> [TASK TO COMPLETE] Within the data that follows, set down exactly the lines from the one containing "Click Nouveau groupe button" through the one containing "Given: Select the", both ends included.

****************

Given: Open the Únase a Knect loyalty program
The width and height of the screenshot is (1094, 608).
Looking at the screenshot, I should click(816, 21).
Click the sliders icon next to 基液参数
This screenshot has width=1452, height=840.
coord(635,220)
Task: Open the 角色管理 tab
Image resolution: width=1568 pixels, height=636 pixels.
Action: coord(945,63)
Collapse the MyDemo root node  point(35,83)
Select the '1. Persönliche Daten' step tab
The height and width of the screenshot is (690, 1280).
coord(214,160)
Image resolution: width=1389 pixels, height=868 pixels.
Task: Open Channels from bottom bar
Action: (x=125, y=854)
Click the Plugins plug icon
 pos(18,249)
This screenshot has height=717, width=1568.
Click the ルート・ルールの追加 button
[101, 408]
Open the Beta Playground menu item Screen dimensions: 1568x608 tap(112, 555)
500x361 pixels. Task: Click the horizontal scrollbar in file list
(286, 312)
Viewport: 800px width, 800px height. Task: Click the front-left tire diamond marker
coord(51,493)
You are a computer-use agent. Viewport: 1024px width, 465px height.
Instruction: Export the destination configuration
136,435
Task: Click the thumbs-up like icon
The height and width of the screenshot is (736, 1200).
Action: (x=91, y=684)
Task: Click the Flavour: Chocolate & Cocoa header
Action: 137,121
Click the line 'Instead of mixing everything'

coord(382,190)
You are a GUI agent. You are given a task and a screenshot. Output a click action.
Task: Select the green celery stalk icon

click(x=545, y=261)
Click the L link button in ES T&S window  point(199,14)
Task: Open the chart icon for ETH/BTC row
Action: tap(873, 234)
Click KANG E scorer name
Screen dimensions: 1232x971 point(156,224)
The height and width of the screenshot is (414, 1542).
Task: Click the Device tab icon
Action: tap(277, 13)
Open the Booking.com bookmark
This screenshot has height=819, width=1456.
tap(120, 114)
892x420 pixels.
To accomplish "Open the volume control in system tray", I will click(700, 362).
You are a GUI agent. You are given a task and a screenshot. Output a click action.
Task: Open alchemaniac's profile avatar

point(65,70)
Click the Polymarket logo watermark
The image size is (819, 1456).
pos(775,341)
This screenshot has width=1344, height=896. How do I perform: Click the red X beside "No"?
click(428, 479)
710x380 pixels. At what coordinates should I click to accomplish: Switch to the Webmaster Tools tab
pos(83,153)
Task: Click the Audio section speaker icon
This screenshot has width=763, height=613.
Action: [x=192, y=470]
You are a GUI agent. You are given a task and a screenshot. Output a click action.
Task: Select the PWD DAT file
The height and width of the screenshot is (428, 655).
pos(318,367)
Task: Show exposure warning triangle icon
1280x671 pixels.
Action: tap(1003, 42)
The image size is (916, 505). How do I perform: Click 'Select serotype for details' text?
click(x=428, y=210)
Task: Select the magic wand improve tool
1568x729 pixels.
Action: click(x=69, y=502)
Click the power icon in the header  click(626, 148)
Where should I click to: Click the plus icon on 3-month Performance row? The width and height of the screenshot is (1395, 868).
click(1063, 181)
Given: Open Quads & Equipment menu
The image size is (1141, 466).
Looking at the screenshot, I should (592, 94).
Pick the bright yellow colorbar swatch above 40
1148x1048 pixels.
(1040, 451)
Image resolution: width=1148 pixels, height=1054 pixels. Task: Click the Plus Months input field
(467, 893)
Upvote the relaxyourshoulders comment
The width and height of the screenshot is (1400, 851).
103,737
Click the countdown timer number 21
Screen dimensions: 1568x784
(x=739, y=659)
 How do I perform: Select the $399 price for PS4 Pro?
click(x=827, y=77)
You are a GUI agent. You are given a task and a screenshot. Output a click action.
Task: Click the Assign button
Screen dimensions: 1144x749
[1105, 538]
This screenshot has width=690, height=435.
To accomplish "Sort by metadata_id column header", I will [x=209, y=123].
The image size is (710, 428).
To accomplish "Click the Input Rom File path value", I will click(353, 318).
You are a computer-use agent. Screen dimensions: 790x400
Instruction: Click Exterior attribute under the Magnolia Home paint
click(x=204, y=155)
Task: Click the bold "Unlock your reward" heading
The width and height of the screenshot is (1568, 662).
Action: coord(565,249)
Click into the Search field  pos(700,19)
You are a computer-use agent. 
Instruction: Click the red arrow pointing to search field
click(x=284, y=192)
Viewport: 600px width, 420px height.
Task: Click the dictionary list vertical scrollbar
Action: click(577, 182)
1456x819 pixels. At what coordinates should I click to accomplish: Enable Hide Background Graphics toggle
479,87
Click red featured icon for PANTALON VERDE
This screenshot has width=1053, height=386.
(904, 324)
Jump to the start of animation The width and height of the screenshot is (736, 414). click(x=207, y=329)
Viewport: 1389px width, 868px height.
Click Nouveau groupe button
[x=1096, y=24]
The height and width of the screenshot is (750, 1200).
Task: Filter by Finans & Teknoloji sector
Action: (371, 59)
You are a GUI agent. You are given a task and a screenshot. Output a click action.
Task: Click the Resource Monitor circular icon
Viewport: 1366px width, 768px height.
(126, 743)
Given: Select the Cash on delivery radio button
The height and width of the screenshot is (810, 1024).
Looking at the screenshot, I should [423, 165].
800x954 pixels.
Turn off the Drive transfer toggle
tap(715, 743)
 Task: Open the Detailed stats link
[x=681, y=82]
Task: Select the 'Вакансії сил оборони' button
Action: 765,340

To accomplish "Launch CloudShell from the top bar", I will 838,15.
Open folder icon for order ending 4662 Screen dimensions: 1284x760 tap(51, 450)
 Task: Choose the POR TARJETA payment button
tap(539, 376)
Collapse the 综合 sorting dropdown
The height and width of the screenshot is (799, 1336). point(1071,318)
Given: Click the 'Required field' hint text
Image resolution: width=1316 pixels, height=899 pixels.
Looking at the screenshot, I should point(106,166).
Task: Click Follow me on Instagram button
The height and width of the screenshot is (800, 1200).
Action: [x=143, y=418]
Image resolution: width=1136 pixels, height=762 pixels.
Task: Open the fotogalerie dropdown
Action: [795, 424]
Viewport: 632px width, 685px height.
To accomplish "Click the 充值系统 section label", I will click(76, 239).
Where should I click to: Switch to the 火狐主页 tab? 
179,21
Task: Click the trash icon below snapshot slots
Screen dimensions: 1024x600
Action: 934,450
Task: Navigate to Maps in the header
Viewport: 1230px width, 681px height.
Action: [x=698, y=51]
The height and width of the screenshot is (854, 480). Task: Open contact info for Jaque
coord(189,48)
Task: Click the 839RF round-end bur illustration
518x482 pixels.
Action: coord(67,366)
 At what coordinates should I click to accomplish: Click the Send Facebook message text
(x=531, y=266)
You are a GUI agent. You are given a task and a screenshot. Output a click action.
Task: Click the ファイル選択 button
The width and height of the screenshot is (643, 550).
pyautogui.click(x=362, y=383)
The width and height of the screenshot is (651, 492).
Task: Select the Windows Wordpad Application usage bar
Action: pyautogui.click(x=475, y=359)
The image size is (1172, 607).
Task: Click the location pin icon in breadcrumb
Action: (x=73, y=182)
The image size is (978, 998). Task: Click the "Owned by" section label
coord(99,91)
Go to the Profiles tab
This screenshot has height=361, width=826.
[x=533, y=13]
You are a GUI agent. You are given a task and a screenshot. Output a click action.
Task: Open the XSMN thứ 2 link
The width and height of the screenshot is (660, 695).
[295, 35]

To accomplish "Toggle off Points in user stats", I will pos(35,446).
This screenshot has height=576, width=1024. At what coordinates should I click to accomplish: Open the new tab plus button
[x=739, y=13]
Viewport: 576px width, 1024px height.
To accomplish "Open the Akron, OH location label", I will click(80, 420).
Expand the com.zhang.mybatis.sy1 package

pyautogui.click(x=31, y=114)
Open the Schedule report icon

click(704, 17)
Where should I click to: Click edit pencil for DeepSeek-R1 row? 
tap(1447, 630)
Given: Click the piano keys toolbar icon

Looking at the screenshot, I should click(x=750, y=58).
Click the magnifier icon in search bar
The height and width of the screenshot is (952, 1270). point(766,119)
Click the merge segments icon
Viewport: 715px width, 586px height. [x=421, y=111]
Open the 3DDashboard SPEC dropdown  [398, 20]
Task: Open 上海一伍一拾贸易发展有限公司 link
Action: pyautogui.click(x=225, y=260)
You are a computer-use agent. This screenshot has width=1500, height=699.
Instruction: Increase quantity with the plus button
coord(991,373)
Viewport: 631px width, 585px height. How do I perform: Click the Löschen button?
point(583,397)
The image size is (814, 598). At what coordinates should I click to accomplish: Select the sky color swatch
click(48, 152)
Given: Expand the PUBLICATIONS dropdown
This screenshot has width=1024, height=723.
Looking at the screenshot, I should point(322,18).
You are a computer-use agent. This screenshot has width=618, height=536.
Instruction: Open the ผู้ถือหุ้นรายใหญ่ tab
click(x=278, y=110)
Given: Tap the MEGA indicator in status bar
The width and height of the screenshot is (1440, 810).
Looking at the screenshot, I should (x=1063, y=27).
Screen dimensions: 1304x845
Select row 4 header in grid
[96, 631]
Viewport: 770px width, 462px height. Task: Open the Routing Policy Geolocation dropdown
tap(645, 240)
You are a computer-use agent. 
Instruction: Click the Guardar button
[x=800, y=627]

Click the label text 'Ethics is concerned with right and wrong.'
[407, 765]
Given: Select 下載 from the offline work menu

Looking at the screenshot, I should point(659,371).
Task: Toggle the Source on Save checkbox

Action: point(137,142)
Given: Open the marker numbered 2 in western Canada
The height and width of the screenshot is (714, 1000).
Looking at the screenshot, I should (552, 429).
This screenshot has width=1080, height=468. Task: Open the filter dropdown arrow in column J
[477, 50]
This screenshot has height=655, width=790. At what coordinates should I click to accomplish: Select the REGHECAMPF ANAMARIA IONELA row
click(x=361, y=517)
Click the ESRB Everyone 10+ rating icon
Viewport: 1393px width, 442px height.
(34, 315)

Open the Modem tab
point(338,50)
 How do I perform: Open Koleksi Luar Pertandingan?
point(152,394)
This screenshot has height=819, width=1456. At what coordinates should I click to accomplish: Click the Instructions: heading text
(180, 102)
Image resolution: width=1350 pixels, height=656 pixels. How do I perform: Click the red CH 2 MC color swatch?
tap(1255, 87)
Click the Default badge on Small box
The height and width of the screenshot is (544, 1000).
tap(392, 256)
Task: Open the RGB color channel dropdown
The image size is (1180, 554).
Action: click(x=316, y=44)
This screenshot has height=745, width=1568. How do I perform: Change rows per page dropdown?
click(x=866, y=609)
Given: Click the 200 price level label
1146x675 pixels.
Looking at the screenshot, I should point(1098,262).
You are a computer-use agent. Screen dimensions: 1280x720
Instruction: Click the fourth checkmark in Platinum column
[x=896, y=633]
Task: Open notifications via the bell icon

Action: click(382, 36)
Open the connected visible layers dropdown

****************

> [REPLY TO THE EXERCISE]
Click Nouveau groupe button
[x=1096, y=24]
The height and width of the screenshot is (750, 1200).
Task: Filter by Finans & Teknoloji sector
Action: (371, 59)
You are a GUI agent. You are given a task and a screenshot. Output a click action.
Task: Click the Resource Monitor circular icon
Viewport: 1366px width, 768px height.
(126, 743)
Given: Select the Cash on delivery radio button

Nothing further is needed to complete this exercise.